Eva van Emden, Freelance Editor

Certified Copy Editor and Proofreader

eva@vancouvereditor.com

June 4, 2021

Perfectionism and editing: getting unstuck

I recently attended an Editors Canada webinar “Taming the Inner Perfectionist” by Suzy Bills. Perfectionism is common among editors, and it has its good side: motivation to do great work, and its bad side: fear of failure. Bills outlined a wise strategy for setting realistic expectations and at the same time supporting yourself so that you can do the best work possible. In particular, the discussion of how perfectionism can lead to procrastination made me think about what makes me procrastinate on a project.
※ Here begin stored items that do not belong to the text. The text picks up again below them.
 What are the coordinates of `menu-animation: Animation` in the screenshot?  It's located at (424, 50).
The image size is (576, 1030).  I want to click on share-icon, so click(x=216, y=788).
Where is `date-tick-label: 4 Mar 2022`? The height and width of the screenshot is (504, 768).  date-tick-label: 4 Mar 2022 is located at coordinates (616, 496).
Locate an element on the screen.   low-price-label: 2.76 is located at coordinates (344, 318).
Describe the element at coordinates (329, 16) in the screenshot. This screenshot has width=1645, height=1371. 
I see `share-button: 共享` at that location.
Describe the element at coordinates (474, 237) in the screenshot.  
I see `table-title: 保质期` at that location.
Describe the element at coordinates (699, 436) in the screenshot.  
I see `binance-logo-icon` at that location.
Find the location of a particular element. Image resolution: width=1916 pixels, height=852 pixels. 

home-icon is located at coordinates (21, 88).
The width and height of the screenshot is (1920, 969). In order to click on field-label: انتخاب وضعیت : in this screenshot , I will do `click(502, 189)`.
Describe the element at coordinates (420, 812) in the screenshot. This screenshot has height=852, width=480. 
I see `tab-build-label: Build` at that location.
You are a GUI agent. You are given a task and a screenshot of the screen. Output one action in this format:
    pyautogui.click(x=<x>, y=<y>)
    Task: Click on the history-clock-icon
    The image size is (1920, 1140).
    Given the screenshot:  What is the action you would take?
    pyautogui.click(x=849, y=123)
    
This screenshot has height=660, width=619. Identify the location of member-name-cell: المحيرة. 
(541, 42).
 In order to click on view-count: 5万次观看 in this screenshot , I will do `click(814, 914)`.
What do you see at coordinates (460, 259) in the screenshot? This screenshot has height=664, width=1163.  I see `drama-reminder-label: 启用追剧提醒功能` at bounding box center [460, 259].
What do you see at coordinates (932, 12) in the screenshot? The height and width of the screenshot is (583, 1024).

For me, editing insecurity sometimes strikes at the start and finish of the project, and it can lead to inefficiency. At the start of the project sometimes I find it difficult to prioritize all of the tasks, or I feel as if I have to decide every possible style issue before starting to edit the first page. At the end of the project, I’m tempted to re-check my work or I worry that I’ve forgotten to do something.

Getting started

My two main strategies for getting going on a new project when I’m feeling some uncertainty are building momentum and reducing the pressure. This is how I build momentum:
  • Starting with housekeeping tasks such as adding the client and project to my spreadsheet and time tracking software. These routine tasks are soothing, make me feel I’m making progress, and build confidence by reminding me of my past successes.
  • Starting a project notes document with any special instructions from the client. This is a way to break the project down into tasks and gives me confidence that I won’t forget a crucial requirement.
  • Doing easy tasks in the manuscript: removing extra spaces and paragraph breaks, setting the correct styles and formatting on the body text and headings. Again, these are easy tasks that make progress. Not only does it make sense to do them first, but they also give me a sense of familiarity with the manuscript.
To reduce the pressure, I often do the following:
  • Tell myself that I’ll return to the first chapter to check my work and make sure it is consistent with the editing in the rest of the manuscript.
  • Write down tasks to do later and questions that arise on a to-do list in the project notes file so that I don’t get bogged down making too many decisions or worry about forgetting to do something later. Many decisions are easier to make once I’ve seen more of the manuscript, and if the question is written down, I can move on.
  • If I feel I’m working very slowly on a particular task or section of the manuscript, I turn off my work timer to remove the pressure to work “fast enough.” Once I finish the task, I can judge how much time I think it should have taken and log that.

Delivering the work

At the end of the project, it can be hard to let go. At this point, being systematic about making sure I’ve met all of the job requirements builds my confidence that I’m delivering good work. I use notes and to-do lists to keep things from falling through the cracks.
  • I check my project notes file or the client’s original email for special instructions about delivery (and invoicing).
  • Most importantly, I go through my to-do list in the project notes file to make sure all tasks are completed. At a minimum, my to-do list generally has reminders to check the table of contents, reread all of the comments in the file, and spell check. Ticking off the items gives me confidence that the work is finished.
  • Other checklists: the client may have a house checklist, especially for proofreading. I also have a standard checklist for proofreading that I go through.